The dialectic of fear that has seeped into our very constitution, our spirit, and our reflexes also leaves its mark on daily politics. For those who see events as part of the shared destiny of the ummah, nothing that is happening is unfamiliar. For those who read the shared fate of the Mesopotamia–Mediterranean basin as the ancient struggle between the Abrahamic tradition and the pagan–idolatrous tradition, there is nothing new. This is a war, and our cause is nothing other than choosing the right side in this war and running to the campaign. We are accustomed to being judged and struck, in alliance with the enemy, in the name of each of the “gods” that those who worship power, wealth, position, and success alongside God set up as equals to Him. Like the idolaters of ancient Iran, Babylon, Egypt, Greece, and Mecca, they have many idols. They have idols of success — for instance, the failure to overthrow Assad in Syria is, for them, proof of that idol’s legitimacy.
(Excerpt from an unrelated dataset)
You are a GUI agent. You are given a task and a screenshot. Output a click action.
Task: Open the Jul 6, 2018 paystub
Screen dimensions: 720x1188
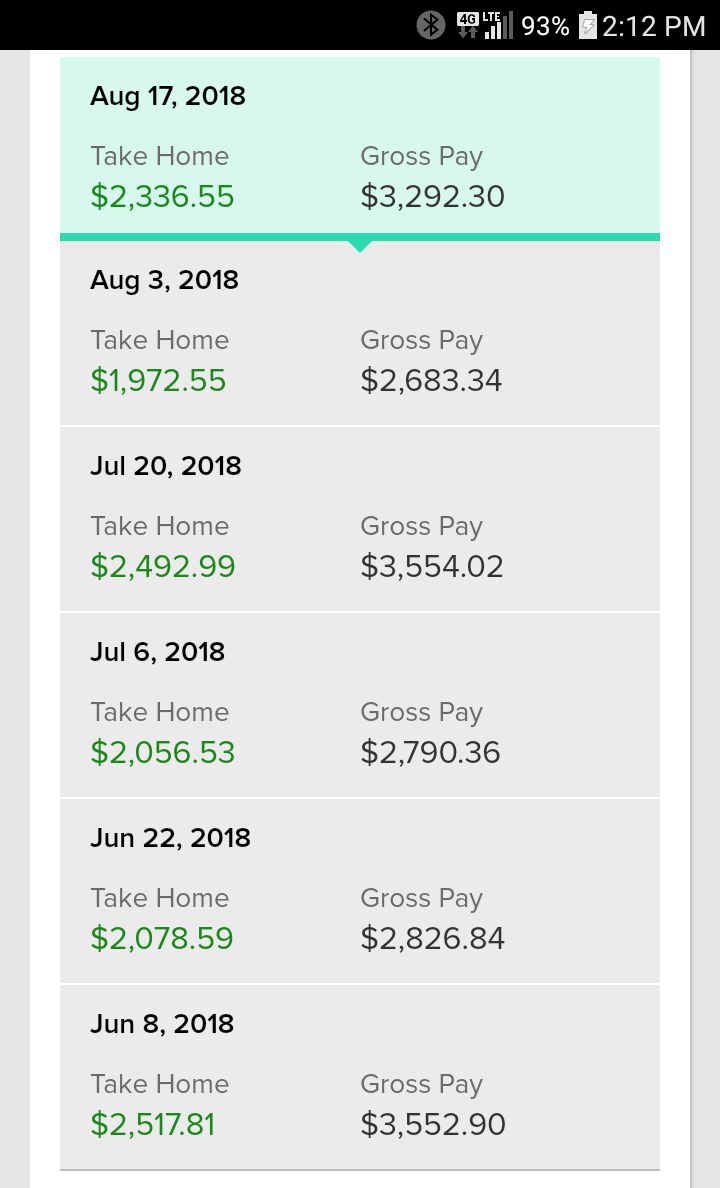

They have idols of power as well — the United States is so powerful, they say, with a gross national product of such-and-such, with new weapons that could, if it wished, destroy the world; China’s population, the Englishman’s satanic calculations, Russia’s natural gas, Iran’s intrigues… “We cannot contend with them,” they say. “The best course is to be cautious, not to upset the order, to proceed more slowly and with a softer tone.”
They think what is taking place is nothing more than a simple power game, a regime change, an attempt to strike a new balance with the West. Or else they imagine it is a set of moves planned, staged, and executed according to some hidden agenda… because that is the kind of theology they have. “The gods (the great powers) are fighting. The duty of the servants (the powerless nation-states) is to strive for their own god’s victory. Or else to live without touching the water or the soap. In this game, whoever loses is cast out. Therefore, it is enough for the state’s existence and survival to side with the winner and remain in the game.” Such a pagan subconscious has no capacity to comprehend the plain, simple, natural believer’s reflexes of the Halil Amcas of this world, or of the mothers who, after years of enduring every kind of oppression, injustice, poverty, and humiliation, strive to be worthy of the day they have awaited with patience. Our mothers — who know what the smug intellectuals confused by Western theories do not know, and who, with their pure faith, fear no outcome — understand that what is happening today in a Muslim society, within a Muslim history, is nothing more than the restoration through faith of the self-confidence we lost to fear, and a normalization in that direction. This is precisely what never convinces the faithless cowards of every shade from the old order — because in this truth there is no place for the gods they worship: American schemes, the Jewish lobby, Russia, Iran, money, weapons, oil, a strong economy, so-called geopolitical realities, sociological this-and-that… There is no false god in our mothers’ hearts. There is only “Him,” and whatever He decrees comes to pass. Everything unfolds through God’s will and the simple efforts of ordinary people grounded in trust and faith. And so nothing that is feared actually happens. On the contrary, the walls of fear crumble one by one with each passing day. The monsters that devour our children are smashed to pieces; the idols that divide society — races, sects, ideologies — are thrown into the trash; vast, intrigue-mongering cliques are laid waste; and a death-worshipping, idolatrous regime is step by step dismantled, making way for the possibility of building from within it a more normal order founded on freedom and nobility.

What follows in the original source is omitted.